Watchdog to Scrutinize Fox News Host’s Claim the N.S.A. Spied on Him
WASHINGTON — The office of the National Security Agency’s inspector general said on Tuesday that it would investigate a claim by the Fox News …
WASHINGTON — The office of the National Security Agency’s inspector general said on Tuesday that it would investigate a claim by the Fox News personality Tucker Carlson that the surveillance agency “has been monitoring our electronic communications and is planning to leak them in an effort to take this show off the air.”
The agency has denied the allegation.

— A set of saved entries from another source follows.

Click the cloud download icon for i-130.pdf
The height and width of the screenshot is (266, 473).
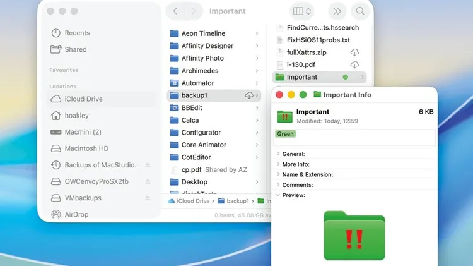[354, 64]
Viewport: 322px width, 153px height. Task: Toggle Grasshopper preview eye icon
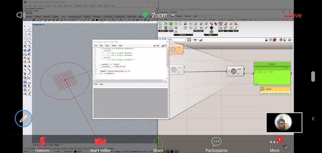pos(195,40)
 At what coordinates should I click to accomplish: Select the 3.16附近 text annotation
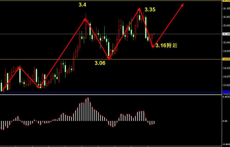click(167, 46)
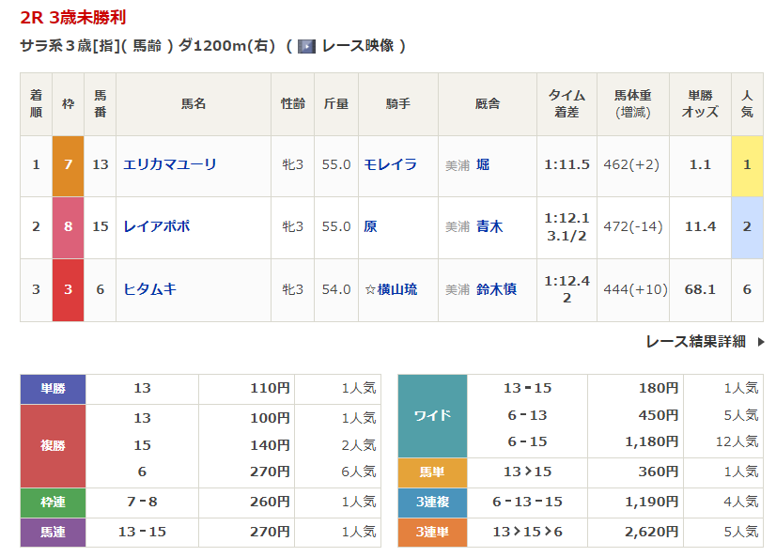Screen dimensions: 776x557
Task: Open horse エリカマユーリ's page
Action: pos(170,164)
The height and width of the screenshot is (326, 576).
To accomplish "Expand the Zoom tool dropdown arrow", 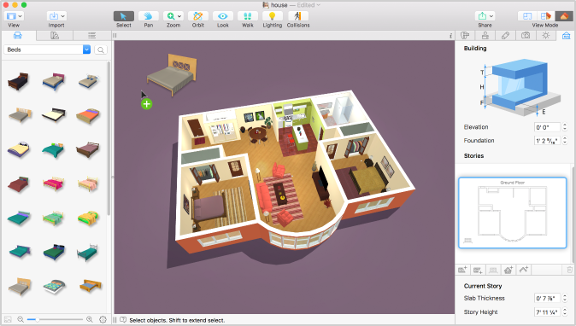I will [179, 16].
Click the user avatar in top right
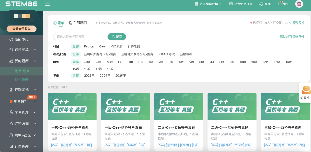311x152 pixels. tap(299, 4)
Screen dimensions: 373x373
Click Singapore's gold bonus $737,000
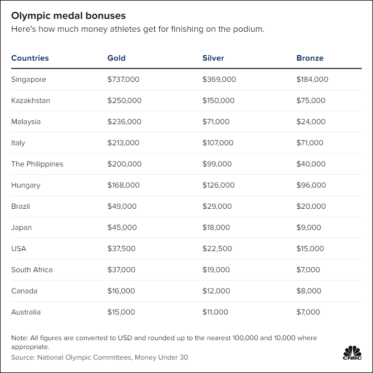(123, 80)
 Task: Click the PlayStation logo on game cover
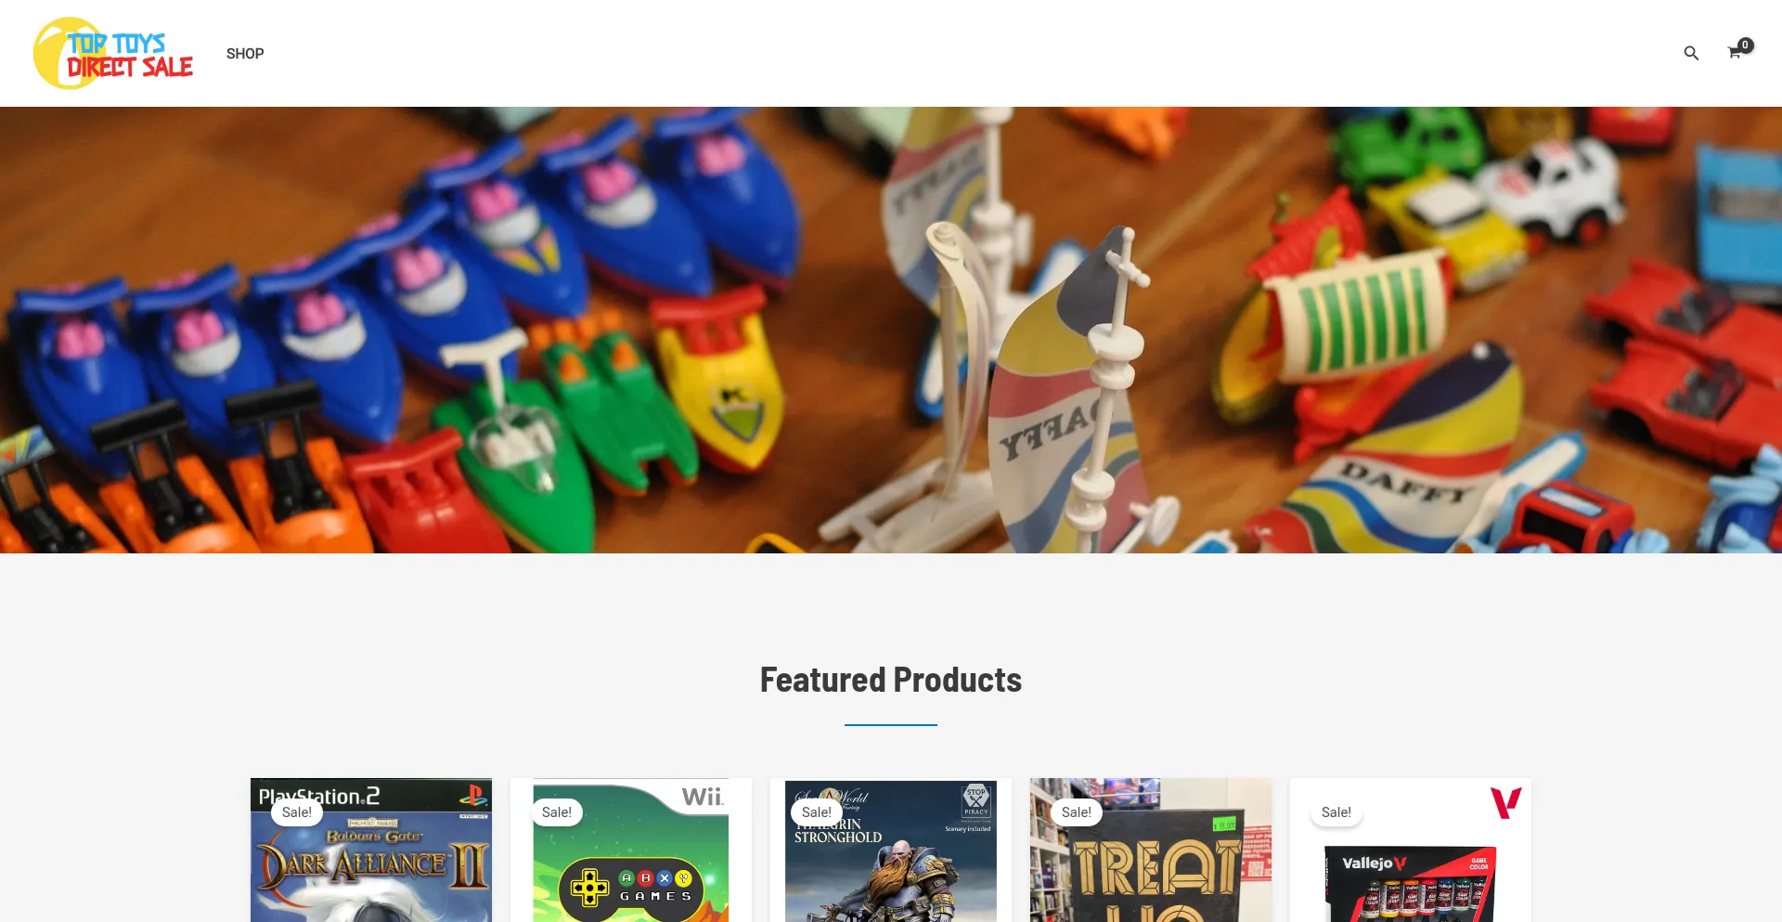(x=473, y=795)
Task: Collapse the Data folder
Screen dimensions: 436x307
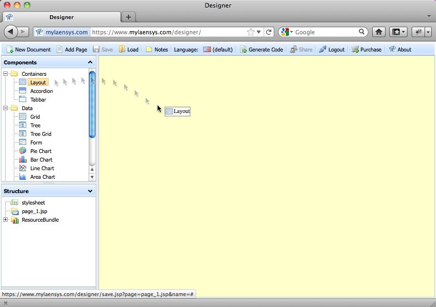Action: [x=6, y=108]
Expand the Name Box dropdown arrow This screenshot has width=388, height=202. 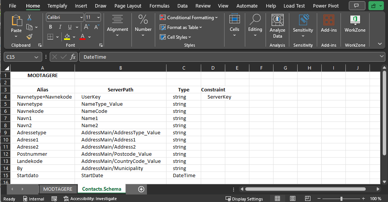37,57
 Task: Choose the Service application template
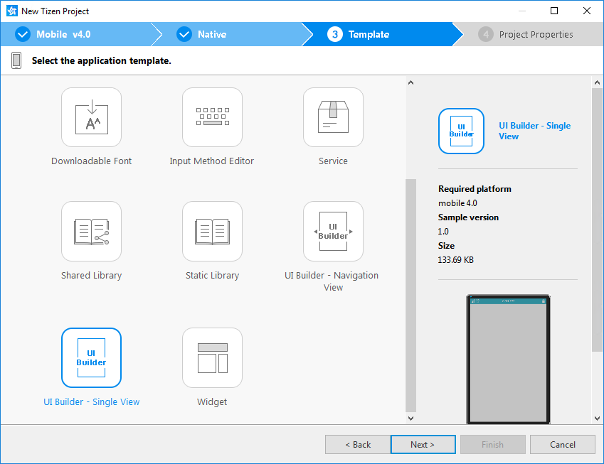[332, 117]
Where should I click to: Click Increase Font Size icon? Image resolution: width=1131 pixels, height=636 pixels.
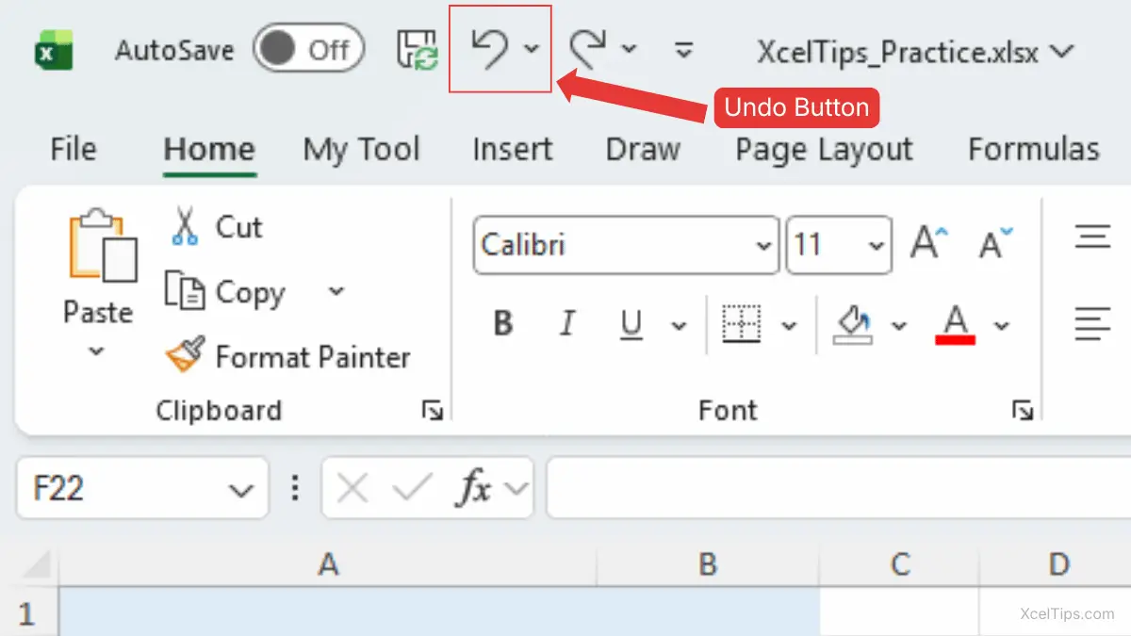[x=928, y=244]
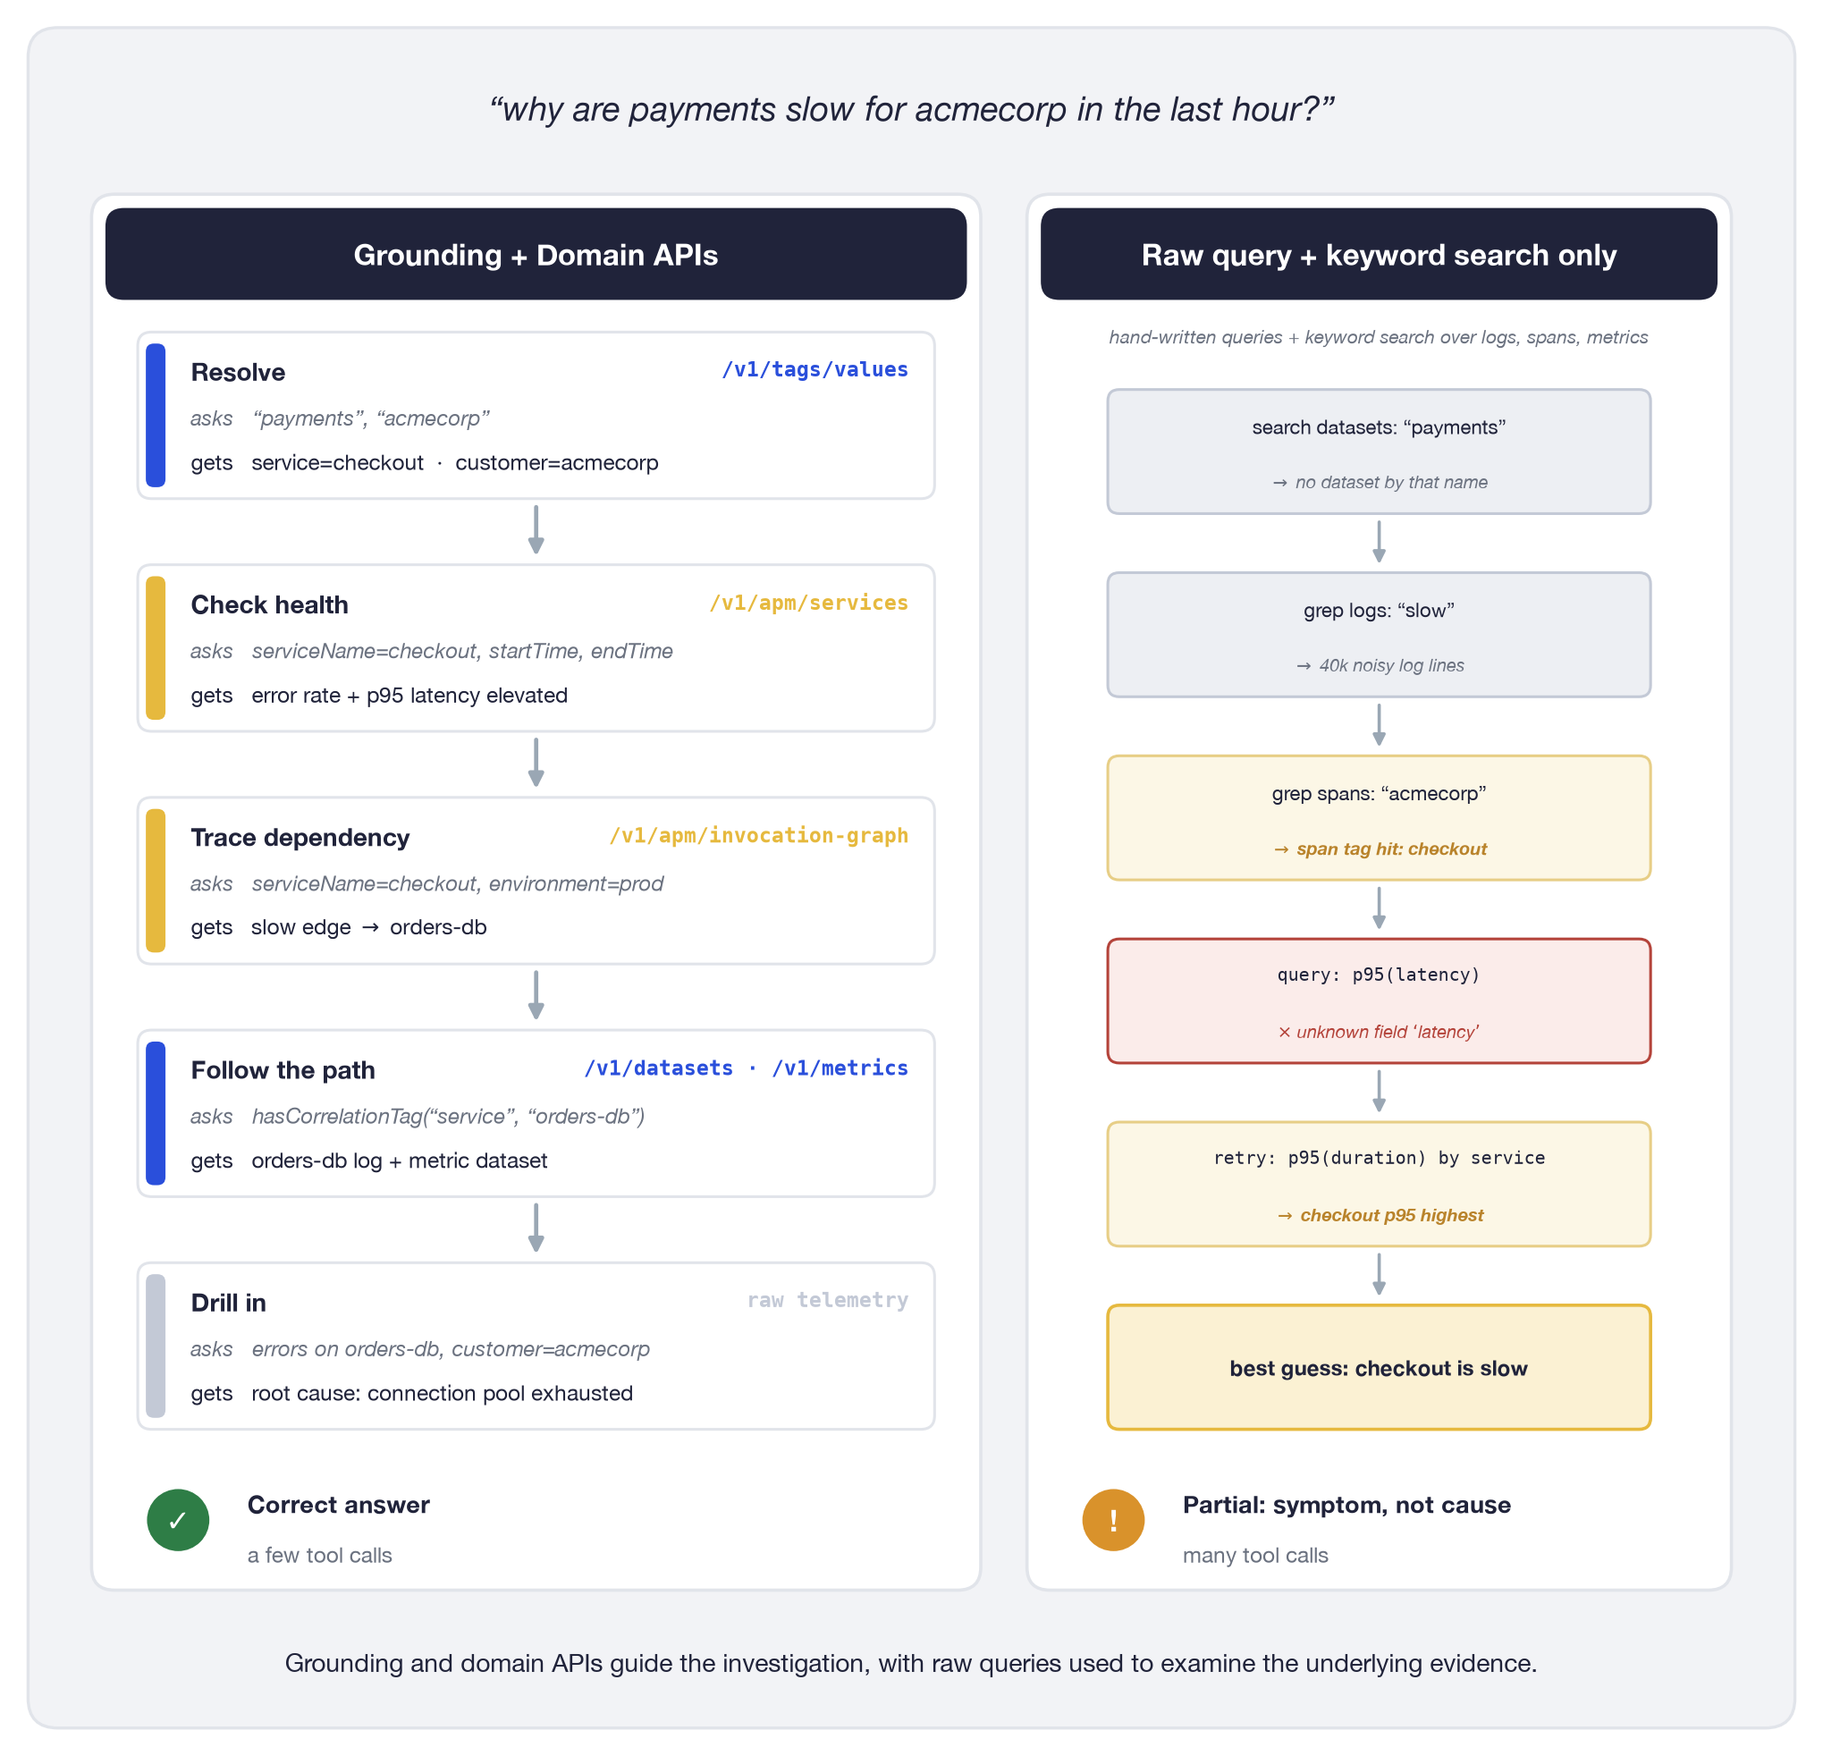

The office of its independent watchdog, Rob Storch, announced that it was “conducting a review related to recent allegations that the N.S.A. improperly targeted the communications of a member of the U.S. news media.”
Mr. Carlson made his eyebrow-raising claim during his June 28 prime-time broadcast, saying he had learned of the matter from “a whistle-blower within the U.S. government.” The accusation carried echoes of conspiracy theories put forward by former President Donald J. Trump, with whom Mr. Carlson is closely aligned, about a so-called deep state out to get him.
“The N.S.A. captured that information without our knowledge and did it for political reasons,” Mr. Carlson told his viewers. “The Biden administration is spying on us. We have confirmed that.”
While the N.S.A. rarely comments on allegations about its activities, the accusation prompted a rare public denial from the agency, which called it “untrue” and said “Carlson has never been an intelligence target of the agency and the N.S.A. has never had any plans to try to take his program off the air.”
That carefully worded statement, however, left open the possibility that the agency may have incidentally swept up some communications of or about Mr. Carlson as it conducted surveillance of foreigners for intelligence purposes, without intentionally targeting him as part of any nefarious plot to take his program off the air.
In early July, it emerged that Mr. Carlson had been trying to secure an interview with Russia’s president, Vladimir V. Putin. But in making his accusation, Mr. Carlson had not disclosed to his viewers that he had been reaching out to the Russian government via Kremlin intermediaries at the time.
That context was important. If the National Security Agency, as a matter of routine foreign intelligence-gathering, were targeting a Kremlin-linked Russian who interacted with Mr. Carlson, the agency would have incidentally gathered the communications between its target and the Fox News host without having set out to intercept any of Mr. Carlson’s private messages and without monitoring what he was saying to anyone else.
Similarly, if the agency were targeting a government official in Russia who talked about Mr. Carlson’s outreach with the intermediary he had spoken to or with anyone else, then it would have picked up information about what Mr. Carlson was saying on that topic from such discussions about him.
After Axios reported on July 7 that Mr. Carlson had been reaching out to Kremlin intermediaries about a potential interview with Mr. Putin, Mr. Carlson acknowledged that context to his viewers on his show that evening. But he then pivoted to a new accusation, saying he had just learned the day before that “sources in the so-called intelligence community told at least one reporter in Washington what was in those emails.”
Under rules intended to minimize the invasion of Americans’ privacy from national security surveillance activities, if the National Security Agency puts information about Americans into intelligence reports it shares with other agencies, it is supposed to “mask” the Americans’ identities — like substituting “U.S. Person 1” for a name. But officials may use Americans’ names, or request an unmasking of their identities, if knowing them is necessary to understand the intelligence.
“I was unmasked,” Mr. Carlson declared. “People in the building learned who I was and then my name and the contents of my emails left that building at the N.S.A. and wound up with a news organization in Washington.”
Mr. Carlson did not make clear whether he was referring to Axios, whose report about his outreach to the Kremlin had cited only “sources familiar with the conversations” and did not say whether those sources were American government officials or others who knew about it.